— Document text —
────────────────────────────────────────
I just picked up a pair of Mossimo Supply Co skate shoes at Target for 19.99. They work well so far.


----------



## BigPerm (Feb 12, 2008)

*Shimano MP56 BMX Shoe*

I ride with these and love them. Only $39 at Nashbar.com. They stick to the pedals, relatively light weight, and they keep your feet pretty dry and laces mud free.

I would highly recommend these, even though they are technically a BMX shoe. I would get some pull-tight laces at a running store though. It makes them way easier to tie.


----------



## moegocanes (May 16, 2008)

are those type of shoes good for riding DH? I have Nike "Shox" because well i'm kinda new to this and dont know any better :O


----------



## idrunk (Oct 19, 2007)

I've never had luck with basketball shoes, the tread is just to smooth. Like everyone else is saying, check out a cheap pair of skate shoes with a waffleish pattern. If you want to spend a little more coin, go with Nike 6.0's or the classic 5.10's.
────────────────────────────────────────
— Data segment —
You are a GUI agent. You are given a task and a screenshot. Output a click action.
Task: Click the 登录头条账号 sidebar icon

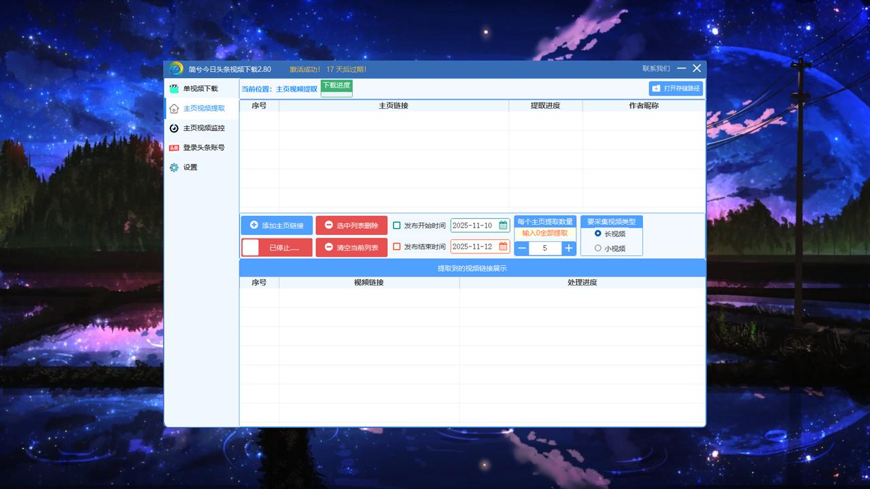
────────────────────────────────────────
— Problems —
1. Give the forum thread on riding shoes again between "## BigPerm (Feb" and "easier to tie.", inclusive, changing "pedals" to "platforms".
2. Which usernames appear as post headers in the forum thread on riding shoes?

— Exercise responses —
1.
## BigPerm (Feb 12, 2008)

*Shimano MP56 BMX Shoe*

I ride with these and love them. Only $39 at Nashbar.com. They stick to the platforms, relatively light weight, and they keep your feet pretty dry and laces mud free.

I would highly recommend these, even though they are technically a BMX shoe. I would get some pull-tight laces at a running store though. It makes them way easier to tie.

2. BigPerm, moegocanes, idrunk